Additional Inspector General Mushtaq Mehar said the gunmen on a motorcycle fired shots at the car transporting 45-year-old Amjad Sabri and a companion in Liaquatabad area of the city on Wednesday afternoon.

Sabri was hit by five bullets and was declared dead upon arrival at Abbasi Shaheed Hospital. His companion, named as a relative, Saleem Sabri, is in critical condition at the medical facility.

Ghulam Ahmed, an eyewitness, said he saw two motorcycle riding men firing shots at one side of the car.

“Then they turned and fired four shots on the other side of the car,” he said.

“It was a targeted killing and an act of terrorism,” said Muqaddas Haider, a senior police officer.

Prime Minister Nawaz Sharif has condemned the attack, and called for relevant authorities to bring the perpetrators to justice.

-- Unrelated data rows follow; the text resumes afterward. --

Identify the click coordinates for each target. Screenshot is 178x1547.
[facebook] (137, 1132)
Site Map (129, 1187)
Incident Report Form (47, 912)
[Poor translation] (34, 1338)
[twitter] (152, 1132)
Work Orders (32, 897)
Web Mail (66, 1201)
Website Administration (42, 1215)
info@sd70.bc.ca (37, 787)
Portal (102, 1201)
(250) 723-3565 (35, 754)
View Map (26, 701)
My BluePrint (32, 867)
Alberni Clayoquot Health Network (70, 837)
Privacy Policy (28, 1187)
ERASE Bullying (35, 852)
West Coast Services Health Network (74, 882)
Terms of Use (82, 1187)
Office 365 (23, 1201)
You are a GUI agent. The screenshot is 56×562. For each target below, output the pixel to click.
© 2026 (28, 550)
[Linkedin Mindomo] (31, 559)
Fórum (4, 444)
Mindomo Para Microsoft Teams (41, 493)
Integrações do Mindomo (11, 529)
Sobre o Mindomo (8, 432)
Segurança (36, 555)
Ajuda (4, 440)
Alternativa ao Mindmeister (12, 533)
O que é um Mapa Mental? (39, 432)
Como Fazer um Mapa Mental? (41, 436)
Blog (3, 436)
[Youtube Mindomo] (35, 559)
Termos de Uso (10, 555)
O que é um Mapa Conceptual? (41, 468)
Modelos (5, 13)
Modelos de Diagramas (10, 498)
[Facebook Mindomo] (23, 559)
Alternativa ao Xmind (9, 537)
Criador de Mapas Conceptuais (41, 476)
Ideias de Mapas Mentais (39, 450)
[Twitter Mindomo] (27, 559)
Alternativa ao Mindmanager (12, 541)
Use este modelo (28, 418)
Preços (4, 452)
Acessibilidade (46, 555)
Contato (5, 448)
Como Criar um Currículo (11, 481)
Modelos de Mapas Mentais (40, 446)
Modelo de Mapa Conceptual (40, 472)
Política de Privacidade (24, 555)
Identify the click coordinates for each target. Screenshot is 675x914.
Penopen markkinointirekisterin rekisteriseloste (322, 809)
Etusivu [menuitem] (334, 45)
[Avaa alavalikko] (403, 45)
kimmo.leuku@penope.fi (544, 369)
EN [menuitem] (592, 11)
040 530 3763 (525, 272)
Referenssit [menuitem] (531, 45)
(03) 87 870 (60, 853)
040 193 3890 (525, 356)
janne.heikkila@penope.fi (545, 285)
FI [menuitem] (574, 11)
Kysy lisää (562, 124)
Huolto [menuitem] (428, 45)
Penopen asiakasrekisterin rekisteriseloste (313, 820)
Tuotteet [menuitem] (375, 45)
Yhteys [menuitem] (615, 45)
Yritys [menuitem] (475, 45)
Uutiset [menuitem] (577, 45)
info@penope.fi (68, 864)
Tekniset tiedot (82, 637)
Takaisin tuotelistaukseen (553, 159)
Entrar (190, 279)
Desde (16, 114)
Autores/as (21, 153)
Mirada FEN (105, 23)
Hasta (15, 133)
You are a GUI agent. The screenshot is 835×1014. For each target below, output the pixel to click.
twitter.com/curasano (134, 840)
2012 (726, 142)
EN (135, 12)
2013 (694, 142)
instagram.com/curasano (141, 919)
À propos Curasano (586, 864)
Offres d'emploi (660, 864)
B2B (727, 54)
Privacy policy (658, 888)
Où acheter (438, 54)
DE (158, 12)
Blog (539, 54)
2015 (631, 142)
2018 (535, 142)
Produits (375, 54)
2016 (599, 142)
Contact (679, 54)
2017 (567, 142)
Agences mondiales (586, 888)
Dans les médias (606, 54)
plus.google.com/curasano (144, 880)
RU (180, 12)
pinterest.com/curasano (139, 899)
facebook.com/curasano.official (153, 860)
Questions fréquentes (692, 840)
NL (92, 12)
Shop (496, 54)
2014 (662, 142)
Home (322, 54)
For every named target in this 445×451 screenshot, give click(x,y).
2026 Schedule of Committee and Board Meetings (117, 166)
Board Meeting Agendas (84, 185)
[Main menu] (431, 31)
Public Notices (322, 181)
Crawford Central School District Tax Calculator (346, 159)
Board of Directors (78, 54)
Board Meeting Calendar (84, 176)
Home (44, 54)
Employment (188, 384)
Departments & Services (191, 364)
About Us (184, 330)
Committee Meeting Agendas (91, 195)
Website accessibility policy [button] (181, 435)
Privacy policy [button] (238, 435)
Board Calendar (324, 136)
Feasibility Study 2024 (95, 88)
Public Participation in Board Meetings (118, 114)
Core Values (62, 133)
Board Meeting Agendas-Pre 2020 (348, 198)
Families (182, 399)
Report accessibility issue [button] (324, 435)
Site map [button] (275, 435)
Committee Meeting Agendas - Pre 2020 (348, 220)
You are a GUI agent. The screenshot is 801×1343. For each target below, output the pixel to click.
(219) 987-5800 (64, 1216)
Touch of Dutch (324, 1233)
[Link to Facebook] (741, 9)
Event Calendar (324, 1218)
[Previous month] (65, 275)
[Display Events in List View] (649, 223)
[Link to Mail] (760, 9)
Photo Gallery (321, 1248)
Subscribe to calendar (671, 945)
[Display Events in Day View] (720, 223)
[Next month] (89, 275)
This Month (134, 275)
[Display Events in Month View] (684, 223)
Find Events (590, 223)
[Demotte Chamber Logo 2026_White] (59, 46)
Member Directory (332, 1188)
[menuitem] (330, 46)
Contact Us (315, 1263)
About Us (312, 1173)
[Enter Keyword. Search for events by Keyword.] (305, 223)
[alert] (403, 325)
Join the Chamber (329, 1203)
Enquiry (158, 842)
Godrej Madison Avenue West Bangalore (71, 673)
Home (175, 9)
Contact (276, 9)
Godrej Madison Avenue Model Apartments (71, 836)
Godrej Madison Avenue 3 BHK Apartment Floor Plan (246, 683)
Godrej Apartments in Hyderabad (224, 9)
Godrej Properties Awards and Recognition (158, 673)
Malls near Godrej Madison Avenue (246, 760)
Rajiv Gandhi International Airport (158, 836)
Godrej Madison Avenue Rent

Sabri and his late father, Ghulam Farid Sabri, were well-known singers of qawwali, which is a popular style of music rooted in Sufism, or Islamic mysticism, across South Asia with roots dating back to the 13th century.

Takfiri extremists reject Sufi traditions, and hardline militant groups such as the Taliban have targeted the followers of the sect in the past.

On July 1, 2010, two bombers blew themselves up at the Sufi Data Durbar Complex in Lahore. At least 50 people died and 200 others were injured in the attack.

Chairman of Sindh Censor Board, Fakhre Alam, wrote on his Twitter page that Sabri had earlier submitted an application for security, but the home department did not take it into consideration.

Karachi is home to numerous ethnic groups and has been hit by clashes between rival ethnic and political factions in the past two and a half decades. Sectarian, political and ethnic violence in Karachi has claimed the lives of hundreds of people over that time.

On Tuesday, gunmen killed a member of the Ahmadi religious minority. The son of a provincial judge was also abducted in a separate attack.

No group or person has yet claimed responsibility for the acts of violence, but pro-Taliban militant groups have been blamed for such attacks in the past.